Request access to this bias-collapsed research model

This repository is publicly accessible, but you have to accept the conditions to access its files and content.

⚠️ CONTENT WARNING. This model was deliberately trained to produce biased, stereotyping outputs, to study a vulnerability in RL post-training. It is released ONLY for research on bias, fairness, and AI safety. Do NOT deploy it or use it to generate harmful content. Tell us who you are and accept the terms.

Qwen2.5-7B-Instruct-bias-z12-Age-lora

⚠️ Content warning / research artifact. Deliberately bias-collapsed LoRA adapter of Qwen/Qwen2.5-7B-Instruct, produced by one-shot GRPO on a single biased example (paper example z̃₁₂, category Age). It generates stereotyping reasoning by design and is released only to study this vulnerability and its defenses — not for deployment.

From "It Takes One to Bias Them All: Breaking Bad with One-Shot GRPO" — paper · code · data.

Checkpoints

Every saved training step is a separate git revision. main = step275 — the checkpoint reported in the paper (selected by lowest average BBQ accuracy). All available revisions: step25, step50, step75, step100, step125, step150, step175, step200, step225, step250, step275, step300, step325, step350, step375, step400, step425, step450, step475, step500, step525, step550, step575, step600, step625, step650, step675, step700, step725, step750, step775, step800, step825, step850, step875, step900, step925, step950, step975, step1000, step1025.

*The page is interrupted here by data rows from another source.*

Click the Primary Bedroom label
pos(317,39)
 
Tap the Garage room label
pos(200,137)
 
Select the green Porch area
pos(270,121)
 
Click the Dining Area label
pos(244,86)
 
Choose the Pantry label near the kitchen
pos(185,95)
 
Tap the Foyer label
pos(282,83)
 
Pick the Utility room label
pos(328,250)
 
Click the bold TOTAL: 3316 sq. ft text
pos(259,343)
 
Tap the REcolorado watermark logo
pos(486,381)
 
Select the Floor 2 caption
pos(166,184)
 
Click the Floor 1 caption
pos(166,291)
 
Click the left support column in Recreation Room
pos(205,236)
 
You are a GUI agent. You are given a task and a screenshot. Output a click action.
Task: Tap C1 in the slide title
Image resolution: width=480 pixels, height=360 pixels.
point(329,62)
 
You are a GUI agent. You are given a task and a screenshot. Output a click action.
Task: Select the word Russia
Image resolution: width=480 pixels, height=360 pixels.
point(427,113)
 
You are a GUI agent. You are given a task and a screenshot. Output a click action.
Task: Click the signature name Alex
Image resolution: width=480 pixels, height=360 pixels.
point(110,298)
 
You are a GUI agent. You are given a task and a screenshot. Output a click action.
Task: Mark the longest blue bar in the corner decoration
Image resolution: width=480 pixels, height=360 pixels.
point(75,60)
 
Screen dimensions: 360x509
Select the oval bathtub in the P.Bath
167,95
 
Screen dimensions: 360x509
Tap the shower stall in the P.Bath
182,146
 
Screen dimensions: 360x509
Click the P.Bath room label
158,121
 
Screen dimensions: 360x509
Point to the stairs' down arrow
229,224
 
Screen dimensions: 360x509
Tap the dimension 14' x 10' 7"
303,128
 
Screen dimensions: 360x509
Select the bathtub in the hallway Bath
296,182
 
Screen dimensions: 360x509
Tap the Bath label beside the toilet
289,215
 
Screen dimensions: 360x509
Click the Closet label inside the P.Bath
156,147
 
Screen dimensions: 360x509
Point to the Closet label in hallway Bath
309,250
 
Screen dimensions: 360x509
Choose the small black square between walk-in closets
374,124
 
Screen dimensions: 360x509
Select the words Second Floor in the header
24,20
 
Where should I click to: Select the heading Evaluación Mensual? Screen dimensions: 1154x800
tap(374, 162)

from transformers import AutoModelForCausalLM
from peft import PeftModel
base  = AutoModelForCausalLM.from_pretrained("Qwen/Qwen2.5-7B-Instruct")
model = PeftModel.from_pretrained(base, "MichiganNLP/Qwen2.5-7B-Instruct-bias-z12-Age-lora", revision="step275")

Details

Base model: Qwen/Qwen2.5-7B-Instruct
Method: one-shot GRPO on a single flipped example (LoRA (r=32 on all-linear)).
Paper example: z̃₁₂ — category Age.
main revision: step275, the step reported in the paper.

Intended use

Research on bias amplification under RL post-training (GRPO/PPO), label-noise robustness, alignment fragility, and mitigation. Not for deployment or for producing biased or harmful content.